In order to better understand the transport and action mechanism of flavor substance and proteins in human body, the interaction mechanism between pyrazine derivatives and bovine serum albumin (BSA) was studied by molecular dynamics simulation and a series of spectroscopic methods. In molecular docking, it was observed that the small molecules were surrounded by hydrophobic amino acid residues of the protein, and the main amino acid residues formed π–π interaction and hydrogen bond interaction with BSA. The results of fluorescence emission spectroscopy combined with thermodynamic analysis showed that static quenching was the main mechanism of the interaction between three pyrazine derivatives and BSA, which was dominated by hydrophobic interaction. Synchronous fluorescence spectroscopy and three-dimensional fluorescence spectroscopy combined with molecular dynamics simulation proved that the pyrazine derivatives changed the conformation of BSA. In summary, pyrazine derivatives can interact with BSA, and the complexation of the complex changes its spatial conformation.
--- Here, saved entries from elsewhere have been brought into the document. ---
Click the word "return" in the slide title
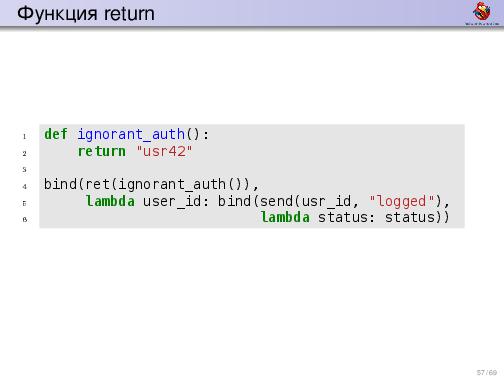 point(129,14)
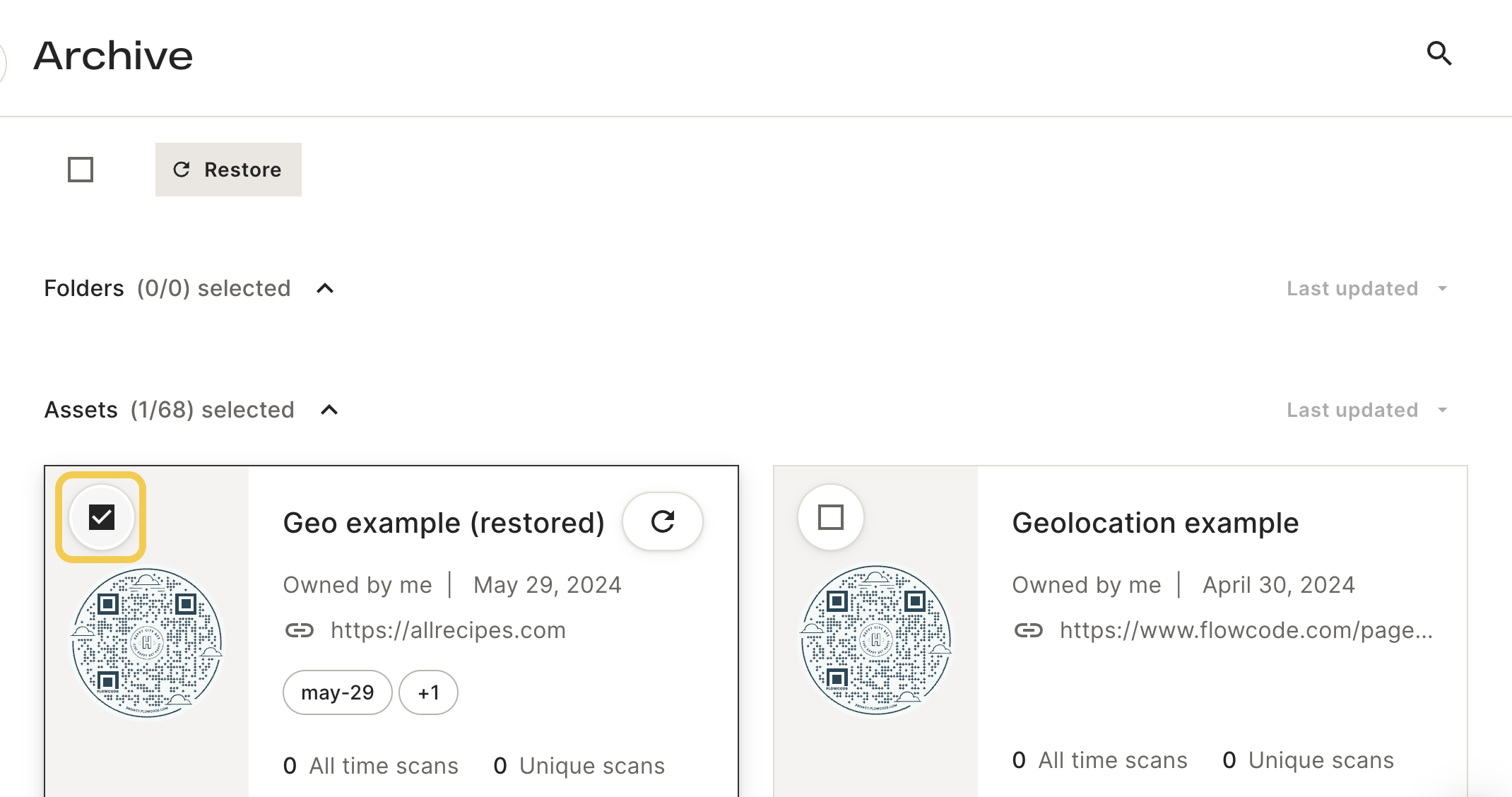Click the Restore button
This screenshot has width=1512, height=797.
[228, 170]
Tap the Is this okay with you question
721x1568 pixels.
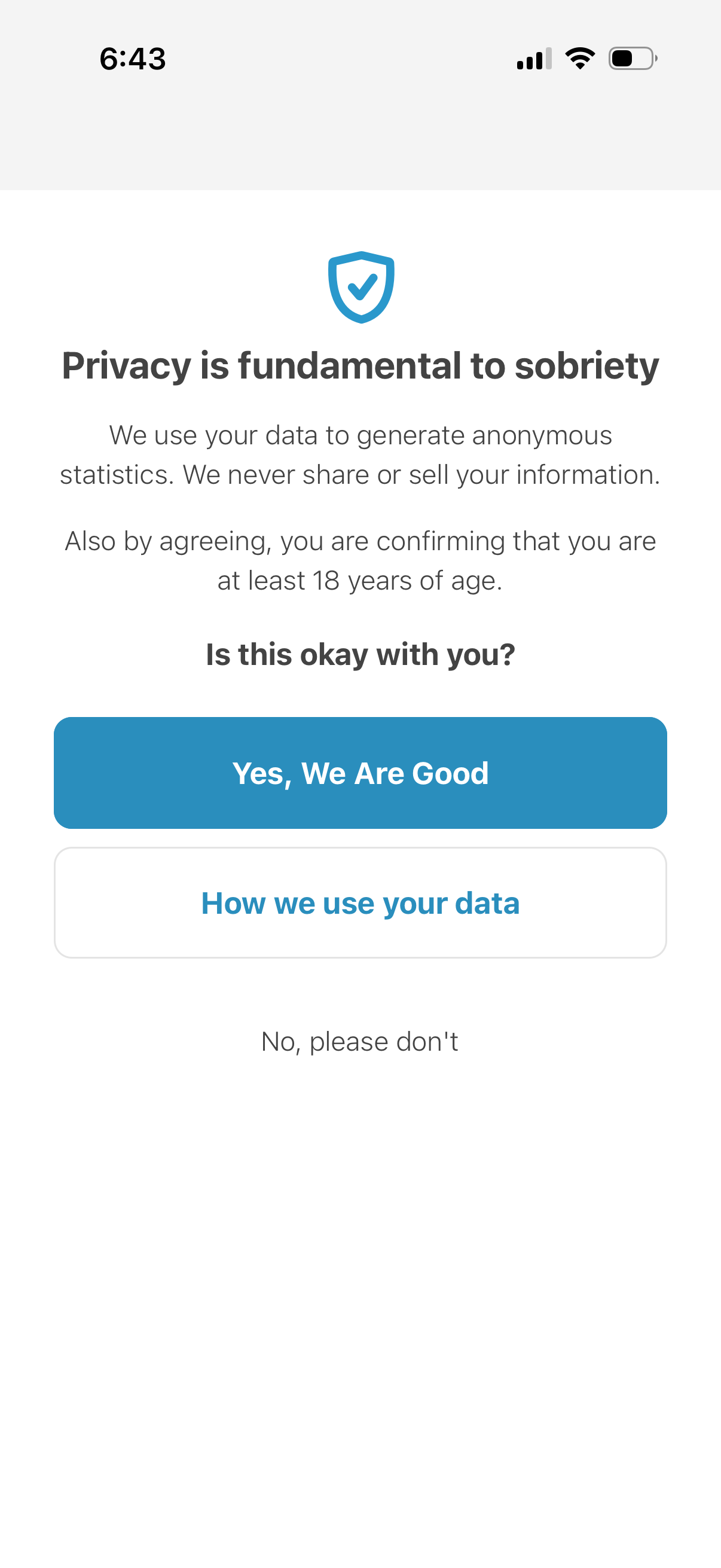pyautogui.click(x=360, y=655)
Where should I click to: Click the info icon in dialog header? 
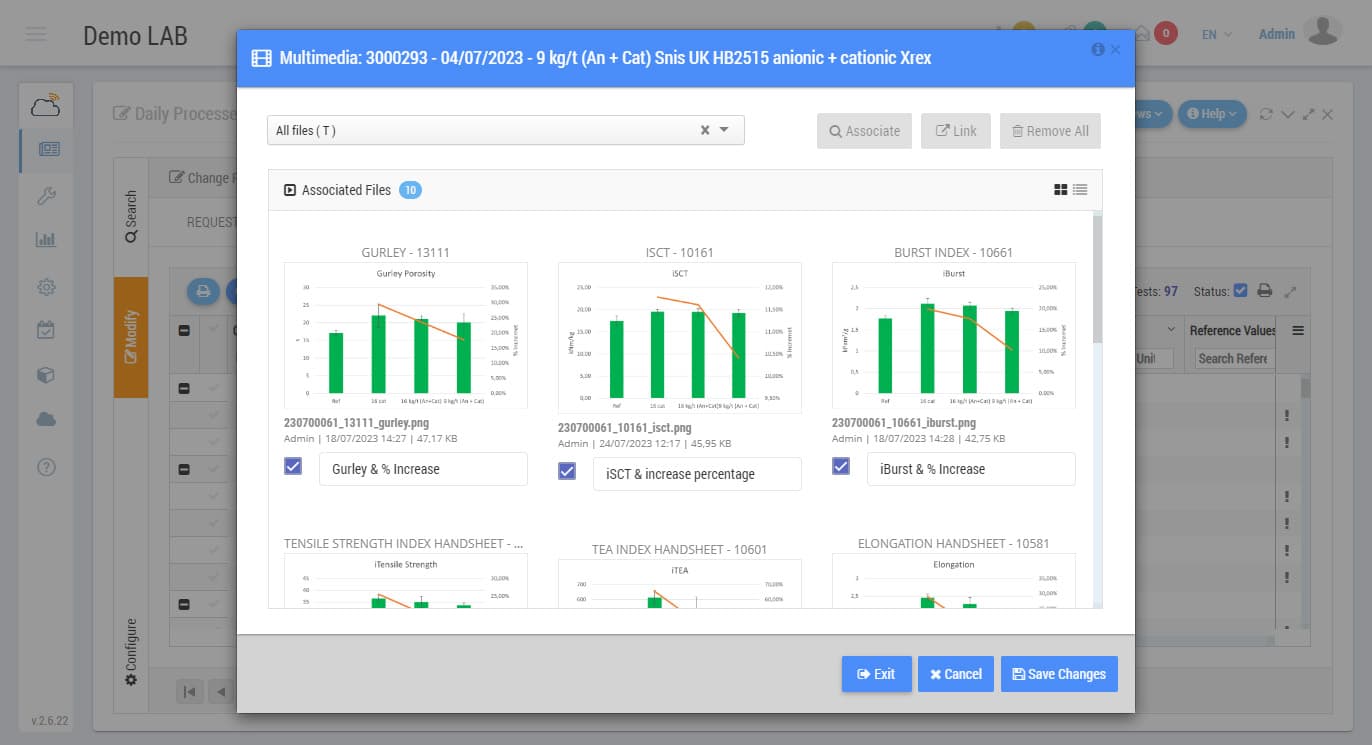pos(1098,49)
The research in this paper has positive significance for understanding the binding, transport, and metabolism of pyrazine compounds in the process of blood circulation and provides key data for the metabolism of pyrazine compounds in vivo.

Practical Application

• The interaction of pyrazine derivatives-BSA is studied by multi-spectra and MD.
• The fluorescence quenching of pyrazine derivatives-BSA is static quenching.
• The main force between pyrazine derivatives and BSA is hydrophobic force.
• There is only one site of association between pyrazine derivatives and BSA.
• Pyrazine derivatives have effects on conformation of BSA.